Chaque crise nous apprend beaucoup sur les forces et faiblesses, la solidité et les fragilités de nos sociétés et de chacun. Ne comparons pas ce qui n’est pas comparable, un monde en guerre n’a pas d’équivalent dans la violence faite aux hommes, dans la violence psychologique qui marque à tout jamais les témoins et rescapés du chaos. A l’épreuve de ce que les résistants ont vécu, de cette histoire de la rivière qui fait le fleuve, souvenons-nous, alors que l’épidémie actuelle frappe et endeuille tous les continents, que c’est par la résilience et les solidarités que nous sortons plus forts des périodes les plus sombres.
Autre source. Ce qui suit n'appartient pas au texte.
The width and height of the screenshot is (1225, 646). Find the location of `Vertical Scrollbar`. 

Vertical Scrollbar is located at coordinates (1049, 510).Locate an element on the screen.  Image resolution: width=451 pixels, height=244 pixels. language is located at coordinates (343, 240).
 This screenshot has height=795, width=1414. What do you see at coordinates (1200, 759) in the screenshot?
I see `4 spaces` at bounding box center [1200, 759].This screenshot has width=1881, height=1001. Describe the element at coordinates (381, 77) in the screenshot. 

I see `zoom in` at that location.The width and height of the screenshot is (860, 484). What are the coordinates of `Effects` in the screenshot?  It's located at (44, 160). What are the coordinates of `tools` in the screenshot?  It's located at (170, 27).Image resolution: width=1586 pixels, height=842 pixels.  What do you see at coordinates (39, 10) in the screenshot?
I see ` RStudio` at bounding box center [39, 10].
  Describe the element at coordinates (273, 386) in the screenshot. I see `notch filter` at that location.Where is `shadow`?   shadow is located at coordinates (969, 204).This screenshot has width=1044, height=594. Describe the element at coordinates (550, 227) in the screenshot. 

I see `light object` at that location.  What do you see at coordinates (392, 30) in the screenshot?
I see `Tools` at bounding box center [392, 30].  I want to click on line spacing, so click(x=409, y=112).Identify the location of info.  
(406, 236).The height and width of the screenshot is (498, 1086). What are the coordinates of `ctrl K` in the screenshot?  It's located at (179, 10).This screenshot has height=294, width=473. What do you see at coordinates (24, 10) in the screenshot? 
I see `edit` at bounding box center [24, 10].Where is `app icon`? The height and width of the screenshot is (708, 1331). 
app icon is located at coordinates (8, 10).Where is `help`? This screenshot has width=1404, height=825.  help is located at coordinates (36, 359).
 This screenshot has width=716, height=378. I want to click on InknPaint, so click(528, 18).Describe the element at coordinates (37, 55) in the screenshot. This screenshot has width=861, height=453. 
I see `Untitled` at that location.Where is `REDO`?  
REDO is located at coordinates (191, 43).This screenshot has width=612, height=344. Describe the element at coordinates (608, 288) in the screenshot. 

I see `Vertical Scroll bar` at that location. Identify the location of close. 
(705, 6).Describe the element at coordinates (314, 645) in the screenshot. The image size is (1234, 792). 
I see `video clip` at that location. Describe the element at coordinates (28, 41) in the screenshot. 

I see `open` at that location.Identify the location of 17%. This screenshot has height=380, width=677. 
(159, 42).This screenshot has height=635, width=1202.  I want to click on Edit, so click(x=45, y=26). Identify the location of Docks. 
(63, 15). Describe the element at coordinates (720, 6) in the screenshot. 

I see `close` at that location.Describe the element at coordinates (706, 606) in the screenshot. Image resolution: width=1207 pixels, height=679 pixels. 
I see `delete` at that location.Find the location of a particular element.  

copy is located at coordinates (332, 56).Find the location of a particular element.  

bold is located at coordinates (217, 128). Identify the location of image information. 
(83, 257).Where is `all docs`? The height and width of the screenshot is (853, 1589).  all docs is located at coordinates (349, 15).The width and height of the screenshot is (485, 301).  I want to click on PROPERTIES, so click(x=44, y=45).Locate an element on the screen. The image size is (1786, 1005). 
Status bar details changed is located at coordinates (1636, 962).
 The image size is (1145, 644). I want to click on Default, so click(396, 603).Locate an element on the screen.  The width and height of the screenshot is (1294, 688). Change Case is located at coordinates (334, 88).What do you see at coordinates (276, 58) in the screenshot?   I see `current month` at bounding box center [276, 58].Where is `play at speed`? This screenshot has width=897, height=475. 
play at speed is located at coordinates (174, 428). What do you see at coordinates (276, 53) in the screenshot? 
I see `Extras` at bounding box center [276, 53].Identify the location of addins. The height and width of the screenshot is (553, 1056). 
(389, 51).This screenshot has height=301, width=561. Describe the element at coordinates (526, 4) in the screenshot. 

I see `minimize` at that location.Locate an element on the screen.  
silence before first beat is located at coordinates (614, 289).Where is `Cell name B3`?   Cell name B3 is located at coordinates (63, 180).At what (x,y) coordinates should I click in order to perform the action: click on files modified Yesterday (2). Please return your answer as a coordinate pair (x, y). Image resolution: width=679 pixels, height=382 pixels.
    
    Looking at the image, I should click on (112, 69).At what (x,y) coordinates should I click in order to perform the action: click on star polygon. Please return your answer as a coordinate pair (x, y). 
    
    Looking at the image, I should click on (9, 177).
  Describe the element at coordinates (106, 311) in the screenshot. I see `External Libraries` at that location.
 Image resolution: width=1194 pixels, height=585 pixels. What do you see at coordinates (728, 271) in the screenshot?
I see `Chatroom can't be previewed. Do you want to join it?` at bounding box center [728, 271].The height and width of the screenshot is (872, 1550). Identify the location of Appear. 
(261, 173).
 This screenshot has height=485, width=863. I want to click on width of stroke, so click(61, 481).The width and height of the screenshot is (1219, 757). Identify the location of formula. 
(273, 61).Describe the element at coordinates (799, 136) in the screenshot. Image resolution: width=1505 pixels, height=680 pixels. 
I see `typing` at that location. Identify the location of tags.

Avant de conclure, je souhaite rendre hommage à Cécile Rol-Tanguy, qui nous a quittés le 8 mai dernier. Épouse du Colonel Rol-Tanguy, figure emblématique de la Résistance, elle prendra part, entre autres, à l’insurrection de Paris en août 44 en tant qu’agent de liaison. Communiste engagée, au caractère bien trempé, Cécile Rol-Tanguy illustre une fois encore le rôle considérable et la place occupée par les femmes au cœur de la Résistance pour la libération de notre pays.

Comme pour le 8 mai ou la journée des victimes de la déportation, je vous invite à poursuivre nos réflexions à travers quelques lectures. Commençons par la poésie avec les recueils publiés dans la clandestinité de Paul Eluard, Au rendez-vous allemand, ou encore de Louis Aragon, La diane française. La résistance expliquée à mes petits-enfants de Lucie Aubrac et le témoignage de Jacqueline Fleury-Marié dans Résistante éclairent le rôle crucial des femmes dans la lutte contre Vichy et l’occupation. Et citons pour finir la fiction historique de Didier Daeninckx intitulée Missak. Une liste non exhaustive pour mettre nos pas dans ceux des combattants de la France libre et de la Résistance.